_EXERCISE OBJECTIVE_.
All of the data must be returned exactly as given.

━━━

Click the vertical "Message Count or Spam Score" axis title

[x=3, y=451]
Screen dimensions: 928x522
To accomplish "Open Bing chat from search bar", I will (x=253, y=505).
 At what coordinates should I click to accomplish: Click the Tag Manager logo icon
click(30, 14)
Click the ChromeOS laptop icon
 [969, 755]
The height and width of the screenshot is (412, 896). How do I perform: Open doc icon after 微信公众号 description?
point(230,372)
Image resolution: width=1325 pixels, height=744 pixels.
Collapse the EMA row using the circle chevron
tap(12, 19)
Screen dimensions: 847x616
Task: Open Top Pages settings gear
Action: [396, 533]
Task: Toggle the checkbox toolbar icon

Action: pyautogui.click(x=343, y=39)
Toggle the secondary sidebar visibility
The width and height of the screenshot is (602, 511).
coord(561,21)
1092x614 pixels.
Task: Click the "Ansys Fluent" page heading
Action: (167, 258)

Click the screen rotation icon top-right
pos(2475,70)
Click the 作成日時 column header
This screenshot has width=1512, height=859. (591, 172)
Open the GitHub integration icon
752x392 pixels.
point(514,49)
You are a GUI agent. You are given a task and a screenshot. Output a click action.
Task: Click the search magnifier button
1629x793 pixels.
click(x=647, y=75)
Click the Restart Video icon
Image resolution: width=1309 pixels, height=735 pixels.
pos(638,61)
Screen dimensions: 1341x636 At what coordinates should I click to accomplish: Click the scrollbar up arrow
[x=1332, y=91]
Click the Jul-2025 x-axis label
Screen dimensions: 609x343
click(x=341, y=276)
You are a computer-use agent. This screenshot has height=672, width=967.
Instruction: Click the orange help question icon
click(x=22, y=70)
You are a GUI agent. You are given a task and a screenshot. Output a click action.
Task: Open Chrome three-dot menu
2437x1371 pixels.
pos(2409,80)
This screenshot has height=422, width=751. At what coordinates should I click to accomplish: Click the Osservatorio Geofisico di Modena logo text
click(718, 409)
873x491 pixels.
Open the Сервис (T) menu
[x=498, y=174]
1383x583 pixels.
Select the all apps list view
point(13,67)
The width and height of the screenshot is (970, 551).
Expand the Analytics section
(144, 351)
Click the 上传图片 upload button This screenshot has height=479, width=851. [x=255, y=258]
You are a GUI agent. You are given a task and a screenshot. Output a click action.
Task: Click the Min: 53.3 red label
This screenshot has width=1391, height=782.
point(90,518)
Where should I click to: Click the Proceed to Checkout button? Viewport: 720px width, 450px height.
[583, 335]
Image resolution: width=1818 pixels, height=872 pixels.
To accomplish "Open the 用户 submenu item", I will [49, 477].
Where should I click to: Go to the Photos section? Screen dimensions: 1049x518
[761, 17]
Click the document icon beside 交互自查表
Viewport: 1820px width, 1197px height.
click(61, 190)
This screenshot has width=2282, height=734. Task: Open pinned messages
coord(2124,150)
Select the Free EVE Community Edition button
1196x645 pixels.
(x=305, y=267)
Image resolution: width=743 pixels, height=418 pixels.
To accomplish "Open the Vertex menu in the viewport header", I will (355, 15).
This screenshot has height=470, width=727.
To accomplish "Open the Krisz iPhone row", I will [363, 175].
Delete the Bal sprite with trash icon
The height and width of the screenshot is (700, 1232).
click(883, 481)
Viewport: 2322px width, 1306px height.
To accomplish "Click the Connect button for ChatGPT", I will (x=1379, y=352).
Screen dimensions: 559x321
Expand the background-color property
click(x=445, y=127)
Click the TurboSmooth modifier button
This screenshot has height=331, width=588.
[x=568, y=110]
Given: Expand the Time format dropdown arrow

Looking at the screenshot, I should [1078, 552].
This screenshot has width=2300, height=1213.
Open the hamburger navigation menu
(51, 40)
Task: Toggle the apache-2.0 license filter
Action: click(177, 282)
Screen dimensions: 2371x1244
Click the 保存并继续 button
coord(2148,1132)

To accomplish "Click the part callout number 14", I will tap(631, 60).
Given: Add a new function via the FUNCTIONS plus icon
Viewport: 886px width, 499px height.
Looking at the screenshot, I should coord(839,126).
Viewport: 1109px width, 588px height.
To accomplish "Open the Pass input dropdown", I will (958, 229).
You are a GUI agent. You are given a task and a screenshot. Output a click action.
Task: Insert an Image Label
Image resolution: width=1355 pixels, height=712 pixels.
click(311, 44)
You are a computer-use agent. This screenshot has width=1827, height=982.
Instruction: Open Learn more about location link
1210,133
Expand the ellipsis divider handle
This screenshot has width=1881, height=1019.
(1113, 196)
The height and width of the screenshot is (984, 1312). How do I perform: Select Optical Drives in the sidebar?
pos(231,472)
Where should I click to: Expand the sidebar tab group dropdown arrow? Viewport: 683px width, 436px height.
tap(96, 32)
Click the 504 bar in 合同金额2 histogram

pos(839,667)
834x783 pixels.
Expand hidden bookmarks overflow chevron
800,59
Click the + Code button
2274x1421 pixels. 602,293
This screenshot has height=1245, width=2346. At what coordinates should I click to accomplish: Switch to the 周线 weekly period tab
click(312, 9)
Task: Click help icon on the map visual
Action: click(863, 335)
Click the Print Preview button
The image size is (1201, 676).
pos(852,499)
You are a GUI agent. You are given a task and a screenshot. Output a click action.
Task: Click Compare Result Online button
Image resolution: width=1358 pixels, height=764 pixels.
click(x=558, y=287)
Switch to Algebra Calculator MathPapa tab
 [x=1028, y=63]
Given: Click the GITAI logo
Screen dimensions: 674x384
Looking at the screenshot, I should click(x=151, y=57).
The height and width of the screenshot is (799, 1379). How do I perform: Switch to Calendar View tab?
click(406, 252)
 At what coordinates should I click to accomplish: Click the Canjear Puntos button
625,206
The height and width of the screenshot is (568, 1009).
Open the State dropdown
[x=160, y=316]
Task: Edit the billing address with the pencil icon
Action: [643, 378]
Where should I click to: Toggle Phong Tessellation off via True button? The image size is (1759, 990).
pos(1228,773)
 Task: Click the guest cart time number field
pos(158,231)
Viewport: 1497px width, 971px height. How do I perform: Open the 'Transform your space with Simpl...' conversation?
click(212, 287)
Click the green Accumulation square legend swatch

━━━

_EXERCISE RESULT_.
Click the vertical "Message Count or Spam Score" axis title

[x=3, y=451]
Screen dimensions: 928x522
To accomplish "Open Bing chat from search bar", I will (x=253, y=505).
 At what coordinates should I click to accomplish: Click the Tag Manager logo icon
click(30, 14)
Click the ChromeOS laptop icon
 [969, 755]
The height and width of the screenshot is (412, 896). How do I perform: Open doc icon after 微信公众号 description?
point(230,372)
Image resolution: width=1325 pixels, height=744 pixels.
Collapse the EMA row using the circle chevron
tap(12, 19)
Screen dimensions: 847x616
Task: Open Top Pages settings gear
Action: [396, 533]
Task: Toggle the checkbox toolbar icon

Action: pyautogui.click(x=343, y=39)
Toggle the secondary sidebar visibility
The width and height of the screenshot is (602, 511).
coord(561,21)
1092x614 pixels.
Task: Click the "Ansys Fluent" page heading
Action: (167, 258)

Click the screen rotation icon top-right
pos(2475,70)
Click the 作成日時 column header
This screenshot has width=1512, height=859. (591, 172)
Open the GitHub integration icon
752x392 pixels.
point(514,49)
You are a GUI agent. You are given a task and a screenshot. Output a click action.
Task: Click the search magnifier button
1629x793 pixels.
click(x=647, y=75)
Click the Restart Video icon
Image resolution: width=1309 pixels, height=735 pixels.
pos(638,61)
Screen dimensions: 1341x636 At what coordinates should I click to accomplish: Click the scrollbar up arrow
[x=1332, y=91]
Click the Jul-2025 x-axis label
Screen dimensions: 609x343
click(x=341, y=276)
You are a computer-use agent. This screenshot has height=672, width=967.
Instruction: Click the orange help question icon
click(x=22, y=70)
You are a GUI agent. You are given a task and a screenshot. Output a click action.
Task: Open Chrome three-dot menu
2437x1371 pixels.
pos(2409,80)
This screenshot has height=422, width=751. At what coordinates should I click to accomplish: Click the Osservatorio Geofisico di Modena logo text
click(718, 409)
873x491 pixels.
Open the Сервис (T) menu
[x=498, y=174]
1383x583 pixels.
Select the all apps list view
point(13,67)
The width and height of the screenshot is (970, 551).
Expand the Analytics section
(144, 351)
Click the 上传图片 upload button This screenshot has height=479, width=851. [x=255, y=258]
You are a GUI agent. You are given a task and a screenshot. Output a click action.
Task: Click the Min: 53.3 red label
This screenshot has width=1391, height=782.
point(90,518)
Where should I click to: Click the Proceed to Checkout button? Viewport: 720px width, 450px height.
[583, 335]
Image resolution: width=1818 pixels, height=872 pixels.
To accomplish "Open the 用户 submenu item", I will [49, 477].
Where should I click to: Go to the Photos section? Screen dimensions: 1049x518
[761, 17]
Click the document icon beside 交互自查表
Viewport: 1820px width, 1197px height.
click(61, 190)
This screenshot has width=2282, height=734. Task: Open pinned messages
coord(2124,150)
Select the Free EVE Community Edition button
1196x645 pixels.
(x=305, y=267)
Image resolution: width=743 pixels, height=418 pixels.
To accomplish "Open the Vertex menu in the viewport header", I will (355, 15).
This screenshot has height=470, width=727.
To accomplish "Open the Krisz iPhone row", I will [363, 175].
Delete the Bal sprite with trash icon
The height and width of the screenshot is (700, 1232).
click(883, 481)
Viewport: 2322px width, 1306px height.
To accomplish "Click the Connect button for ChatGPT", I will (x=1379, y=352).
Screen dimensions: 559x321
Expand the background-color property
click(x=445, y=127)
Click the TurboSmooth modifier button
This screenshot has height=331, width=588.
[x=568, y=110]
Given: Expand the Time format dropdown arrow

Looking at the screenshot, I should [1078, 552].
This screenshot has width=2300, height=1213.
Open the hamburger navigation menu
(51, 40)
Task: Toggle the apache-2.0 license filter
Action: click(177, 282)
Screen dimensions: 2371x1244
Click the 保存并继续 button
coord(2148,1132)

To accomplish "Click the part callout number 14", I will tap(631, 60).
Given: Add a new function via the FUNCTIONS plus icon
Viewport: 886px width, 499px height.
Looking at the screenshot, I should coord(839,126).
Viewport: 1109px width, 588px height.
To accomplish "Open the Pass input dropdown", I will (958, 229).
You are a GUI agent. You are given a task and a screenshot. Output a click action.
Task: Insert an Image Label
Image resolution: width=1355 pixels, height=712 pixels.
click(311, 44)
You are a computer-use agent. This screenshot has width=1827, height=982.
Instruction: Open Learn more about location link
1210,133
Expand the ellipsis divider handle
This screenshot has width=1881, height=1019.
(1113, 196)
The height and width of the screenshot is (984, 1312). How do I perform: Select Optical Drives in the sidebar?
pos(231,472)
Where should I click to: Expand the sidebar tab group dropdown arrow? Viewport: 683px width, 436px height.
tap(96, 32)
Click the 504 bar in 合同金额2 histogram

pos(839,667)
834x783 pixels.
Expand hidden bookmarks overflow chevron
800,59
Click the + Code button
2274x1421 pixels. 602,293
This screenshot has height=1245, width=2346. At what coordinates should I click to accomplish: Switch to the 周线 weekly period tab
click(312, 9)
Task: Click help icon on the map visual
Action: click(863, 335)
Click the Print Preview button
The image size is (1201, 676).
pos(852,499)
You are a GUI agent. You are given a task and a screenshot. Output a click action.
Task: Click Compare Result Online button
Image resolution: width=1358 pixels, height=764 pixels.
click(x=558, y=287)
Switch to Algebra Calculator MathPapa tab
 [x=1028, y=63]
Given: Click the GITAI logo
Screen dimensions: 674x384
Looking at the screenshot, I should click(x=151, y=57).
The height and width of the screenshot is (799, 1379). How do I perform: Switch to Calendar View tab?
click(406, 252)
 At what coordinates should I click to accomplish: Click the Canjear Puntos button
625,206
The height and width of the screenshot is (568, 1009).
Open the State dropdown
[x=160, y=316]
Task: Edit the billing address with the pencil icon
Action: [643, 378]
Where should I click to: Toggle Phong Tessellation off via True button? The image size is (1759, 990).
pos(1228,773)
 Task: Click the guest cart time number field
pos(158,231)
Viewport: 1497px width, 971px height. How do I perform: Open the 'Transform your space with Simpl...' conversation?
click(212, 287)
Click the green Accumulation square legend swatch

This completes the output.